What follows are instructions for cooking a turkey. This page is mostly intended
for folks that donate turkeys to the annual dinner.
“Let’s Talk Turkey”
(based on an article from Gourmet Magazine, November 2005)
Instructions
If frozen, make sure the turkey has been thawing the refrigerator for one or
two days depending on the size of the turkey. You can remove it one hour before
cooking to allow it to warm up even more.
Pre-heat oven to 230 Celsius (450F).
Remove feathers and quills (if any).
Some turkeys will contain a bag with the neck and organs (giblets) inside the
turkey. Remove them and cook outside the turkey.
Rinse turkey inside and out and pat dry.
Mix salt and pepper in a small bowl and sprinkle evenly in turkey cavities
and over the skin.
Put turkey on oven rack in lower third of oven.
Rotate turkey 180 degrees (π radians) half-way through roasting.
Use an instant-read thermometer inserted into the fleshy part of the thigh
close to (but not touching) the bone.
Also test the temperature in the turkey’s breast.
Check that the space where the drumstick touches the body is roasted.

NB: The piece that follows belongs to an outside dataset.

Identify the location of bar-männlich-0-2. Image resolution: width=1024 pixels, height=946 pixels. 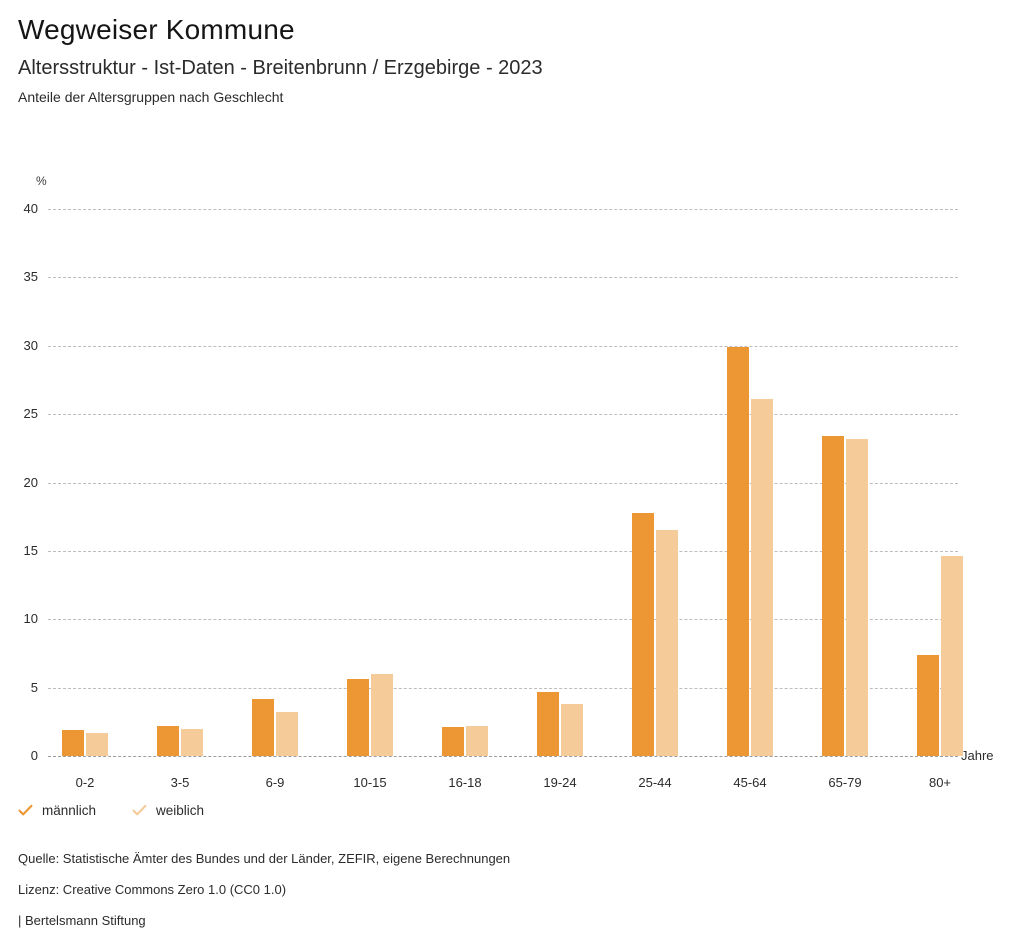
(73, 743).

Sometimes, because it’s hidden, it doesn’t roast as fast as the rest of the
bird.
Temperature must register 77 Celsius (170F) for turkey to be cooked.
Once out of oven let turkey stand for 30 minutes. Temperature of thigh meat
should rise to 82 Celsius (180F).
They really do come out tender and juicy.
Notes
Don’t stuff the turkey. If you do, then by the time the stuffing is at a safe
temperature to eat, the turkey will be well overcooked.
Don’t cover it with tented aluminum foil.
All ovens are different but an 8 kg (16 pound) turkey should be done in about
75 to 90 minutes. But always check the temperature.
Please make sure to not add bacon, milk, butter, soy, or any other meats
or ingredients other than salt, pepper and vegetables. We try to make sure folks
who can’t eat those items can enjoy the turkey as well.
Please do not carve the turkey. Our group of volunteers will do so on site to
make sure that all the donated turkeys are carved similarly. (So that they all
get reheated at the same rate.) You can either bring it in fresh from the oven,
or you can refrigerate it and bring it in cold. Please do not freeze it after
cooking as we won’t be able to use it.
Make sure you use a meat thermometer to ensure the turkey is cooked in the
centre to a minimum of 77 degrees celsius. (170 degrees fahrenheit.)
Save the turkey drippings, they help make good gravy.